YOUR OBJECTIVE: Copy the records exactly. Include every line.

INPUT FOR THIS TASK:
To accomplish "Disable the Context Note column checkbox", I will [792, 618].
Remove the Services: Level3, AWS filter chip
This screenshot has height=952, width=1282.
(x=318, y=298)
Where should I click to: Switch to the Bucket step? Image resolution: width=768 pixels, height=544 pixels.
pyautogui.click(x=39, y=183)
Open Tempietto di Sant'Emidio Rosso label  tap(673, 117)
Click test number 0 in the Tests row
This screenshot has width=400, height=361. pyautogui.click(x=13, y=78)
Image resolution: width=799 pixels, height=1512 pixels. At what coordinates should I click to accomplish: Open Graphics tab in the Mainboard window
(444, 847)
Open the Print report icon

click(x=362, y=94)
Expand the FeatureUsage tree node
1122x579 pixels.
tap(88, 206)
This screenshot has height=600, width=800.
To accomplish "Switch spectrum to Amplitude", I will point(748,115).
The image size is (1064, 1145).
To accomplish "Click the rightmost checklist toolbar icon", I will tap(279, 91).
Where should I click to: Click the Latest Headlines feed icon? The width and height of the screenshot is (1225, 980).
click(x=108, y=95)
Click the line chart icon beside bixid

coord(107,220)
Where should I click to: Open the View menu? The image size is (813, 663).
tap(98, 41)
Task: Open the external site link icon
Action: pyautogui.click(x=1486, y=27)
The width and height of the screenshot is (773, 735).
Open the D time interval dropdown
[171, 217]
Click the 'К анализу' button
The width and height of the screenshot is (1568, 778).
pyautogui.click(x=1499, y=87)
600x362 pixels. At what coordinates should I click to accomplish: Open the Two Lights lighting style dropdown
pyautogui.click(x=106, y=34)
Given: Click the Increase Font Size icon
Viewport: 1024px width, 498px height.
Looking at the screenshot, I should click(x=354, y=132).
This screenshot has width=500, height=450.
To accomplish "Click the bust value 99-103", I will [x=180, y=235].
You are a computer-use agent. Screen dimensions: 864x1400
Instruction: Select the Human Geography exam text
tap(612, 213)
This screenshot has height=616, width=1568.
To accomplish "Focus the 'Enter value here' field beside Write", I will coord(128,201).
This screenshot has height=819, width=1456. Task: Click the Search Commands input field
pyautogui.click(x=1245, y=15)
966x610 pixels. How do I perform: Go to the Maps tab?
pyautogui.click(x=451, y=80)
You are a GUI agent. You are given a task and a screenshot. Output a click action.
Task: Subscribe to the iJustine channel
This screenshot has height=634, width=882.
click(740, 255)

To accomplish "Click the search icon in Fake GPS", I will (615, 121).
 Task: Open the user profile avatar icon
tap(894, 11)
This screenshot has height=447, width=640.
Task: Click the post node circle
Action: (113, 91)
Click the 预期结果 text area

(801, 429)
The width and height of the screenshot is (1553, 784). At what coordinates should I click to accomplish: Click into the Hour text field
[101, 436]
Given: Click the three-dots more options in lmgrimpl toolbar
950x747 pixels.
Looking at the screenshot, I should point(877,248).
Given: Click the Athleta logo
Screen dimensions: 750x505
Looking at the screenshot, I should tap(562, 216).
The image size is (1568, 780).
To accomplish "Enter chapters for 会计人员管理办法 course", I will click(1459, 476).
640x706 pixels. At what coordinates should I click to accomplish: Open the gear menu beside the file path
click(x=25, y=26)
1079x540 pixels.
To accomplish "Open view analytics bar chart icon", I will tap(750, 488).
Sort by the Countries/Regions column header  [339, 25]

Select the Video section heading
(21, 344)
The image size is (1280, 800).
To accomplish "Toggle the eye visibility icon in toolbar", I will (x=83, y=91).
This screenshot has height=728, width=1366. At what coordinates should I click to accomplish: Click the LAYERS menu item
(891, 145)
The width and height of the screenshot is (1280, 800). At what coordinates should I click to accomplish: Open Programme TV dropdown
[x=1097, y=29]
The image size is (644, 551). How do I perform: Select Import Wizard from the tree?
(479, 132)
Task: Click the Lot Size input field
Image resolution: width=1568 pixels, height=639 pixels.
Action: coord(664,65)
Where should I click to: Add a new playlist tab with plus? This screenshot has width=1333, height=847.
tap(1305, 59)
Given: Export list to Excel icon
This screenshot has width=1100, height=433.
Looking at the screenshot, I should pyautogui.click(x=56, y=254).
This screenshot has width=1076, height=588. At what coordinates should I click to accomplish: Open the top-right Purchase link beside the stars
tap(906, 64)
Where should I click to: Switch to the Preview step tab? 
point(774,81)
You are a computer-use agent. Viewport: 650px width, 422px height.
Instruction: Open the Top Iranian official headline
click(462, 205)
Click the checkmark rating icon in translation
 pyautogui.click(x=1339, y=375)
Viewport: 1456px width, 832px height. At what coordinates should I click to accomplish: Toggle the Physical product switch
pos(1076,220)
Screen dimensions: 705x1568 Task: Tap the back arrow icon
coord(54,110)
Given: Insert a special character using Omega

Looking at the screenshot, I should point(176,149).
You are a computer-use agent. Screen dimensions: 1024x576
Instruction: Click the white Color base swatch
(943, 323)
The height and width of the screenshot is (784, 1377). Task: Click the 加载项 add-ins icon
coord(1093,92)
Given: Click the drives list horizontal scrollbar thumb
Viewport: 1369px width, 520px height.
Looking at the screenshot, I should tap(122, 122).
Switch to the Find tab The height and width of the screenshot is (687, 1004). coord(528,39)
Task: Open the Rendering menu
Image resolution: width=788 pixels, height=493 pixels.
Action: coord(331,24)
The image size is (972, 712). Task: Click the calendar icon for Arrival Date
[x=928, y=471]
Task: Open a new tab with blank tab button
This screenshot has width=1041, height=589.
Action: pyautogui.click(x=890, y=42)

RESPONSE TO THE EXERCISE:
To accomplish "Disable the Context Note column checkbox", I will [792, 618].
Remove the Services: Level3, AWS filter chip
This screenshot has height=952, width=1282.
(x=318, y=298)
Where should I click to: Switch to the Bucket step? Image resolution: width=768 pixels, height=544 pixels.
pyautogui.click(x=39, y=183)
Open Tempietto di Sant'Emidio Rosso label  tap(673, 117)
Click test number 0 in the Tests row
This screenshot has width=400, height=361. pyautogui.click(x=13, y=78)
Image resolution: width=799 pixels, height=1512 pixels. At what coordinates should I click to accomplish: Open Graphics tab in the Mainboard window
(444, 847)
Open the Print report icon

click(x=362, y=94)
Expand the FeatureUsage tree node
1122x579 pixels.
tap(88, 206)
This screenshot has height=600, width=800.
To accomplish "Switch spectrum to Amplitude", I will point(748,115).
The image size is (1064, 1145).
To accomplish "Click the rightmost checklist toolbar icon", I will tap(279, 91).
Where should I click to: Click the Latest Headlines feed icon? The width and height of the screenshot is (1225, 980).
click(x=108, y=95)
Click the line chart icon beside bixid

coord(107,220)
Where should I click to: Open the View menu? The image size is (813, 663).
tap(98, 41)
Task: Open the external site link icon
Action: pyautogui.click(x=1486, y=27)
The width and height of the screenshot is (773, 735).
Open the D time interval dropdown
[171, 217]
Click the 'К анализу' button
The width and height of the screenshot is (1568, 778).
pyautogui.click(x=1499, y=87)
600x362 pixels. At what coordinates should I click to accomplish: Open the Two Lights lighting style dropdown
pyautogui.click(x=106, y=34)
Given: Click the Increase Font Size icon
Viewport: 1024px width, 498px height.
Looking at the screenshot, I should click(x=354, y=132).
This screenshot has width=500, height=450.
To accomplish "Click the bust value 99-103", I will [x=180, y=235].
You are a computer-use agent. Screen dimensions: 864x1400
Instruction: Select the Human Geography exam text
tap(612, 213)
This screenshot has height=616, width=1568.
To accomplish "Focus the 'Enter value here' field beside Write", I will coord(128,201).
This screenshot has height=819, width=1456. Task: Click the Search Commands input field
pyautogui.click(x=1245, y=15)
966x610 pixels. How do I perform: Go to the Maps tab?
pyautogui.click(x=451, y=80)
You are a GUI agent. You are given a task and a screenshot. Output a click action.
Task: Subscribe to the iJustine channel
This screenshot has height=634, width=882.
click(740, 255)

To accomplish "Click the search icon in Fake GPS", I will (615, 121).
 Task: Open the user profile avatar icon
tap(894, 11)
This screenshot has height=447, width=640.
Task: Click the post node circle
Action: (113, 91)
Click the 预期结果 text area

(801, 429)
The width and height of the screenshot is (1553, 784). At what coordinates should I click to accomplish: Click into the Hour text field
[101, 436]
Given: Click the three-dots more options in lmgrimpl toolbar
950x747 pixels.
Looking at the screenshot, I should point(877,248).
Given: Click the Athleta logo
Screen dimensions: 750x505
Looking at the screenshot, I should tap(562, 216).
The image size is (1568, 780).
To accomplish "Enter chapters for 会计人员管理办法 course", I will click(1459, 476).
640x706 pixels. At what coordinates should I click to accomplish: Open the gear menu beside the file path
click(x=25, y=26)
1079x540 pixels.
To accomplish "Open view analytics bar chart icon", I will tap(750, 488).
Sort by the Countries/Regions column header  [339, 25]

Select the Video section heading
(21, 344)
The image size is (1280, 800).
To accomplish "Toggle the eye visibility icon in toolbar", I will (x=83, y=91).
This screenshot has height=728, width=1366. At what coordinates should I click to accomplish: Click the LAYERS menu item
(891, 145)
The width and height of the screenshot is (1280, 800). At what coordinates should I click to accomplish: Open Programme TV dropdown
[x=1097, y=29]
The image size is (644, 551). How do I perform: Select Import Wizard from the tree?
(479, 132)
Task: Click the Lot Size input field
Image resolution: width=1568 pixels, height=639 pixels.
Action: coord(664,65)
Where should I click to: Add a new playlist tab with plus? This screenshot has width=1333, height=847.
tap(1305, 59)
Given: Export list to Excel icon
This screenshot has width=1100, height=433.
Looking at the screenshot, I should pyautogui.click(x=56, y=254).
This screenshot has width=1076, height=588. At what coordinates should I click to accomplish: Open the top-right Purchase link beside the stars
tap(906, 64)
Where should I click to: Switch to the Preview step tab? 
point(774,81)
You are a computer-use agent. Viewport: 650px width, 422px height.
Instruction: Open the Top Iranian official headline
click(462, 205)
Click the checkmark rating icon in translation
 pyautogui.click(x=1339, y=375)
Viewport: 1456px width, 832px height. At what coordinates should I click to accomplish: Toggle the Physical product switch
pos(1076,220)
Screen dimensions: 705x1568 Task: Tap the back arrow icon
coord(54,110)
Given: Insert a special character using Omega

Looking at the screenshot, I should point(176,149).
You are a computer-use agent. Screen dimensions: 1024x576
Instruction: Click the white Color base swatch
(943, 323)
The height and width of the screenshot is (784, 1377). Task: Click the 加载项 add-ins icon
coord(1093,92)
Given: Click the drives list horizontal scrollbar thumb
Viewport: 1369px width, 520px height.
Looking at the screenshot, I should tap(122, 122).
Switch to the Find tab The height and width of the screenshot is (687, 1004). coord(528,39)
Task: Open the Rendering menu
Image resolution: width=788 pixels, height=493 pixels.
Action: coord(331,24)
The image size is (972, 712). Task: Click the calendar icon for Arrival Date
[x=928, y=471]
Task: Open a new tab with blank tab button
This screenshot has width=1041, height=589.
Action: pyautogui.click(x=890, y=42)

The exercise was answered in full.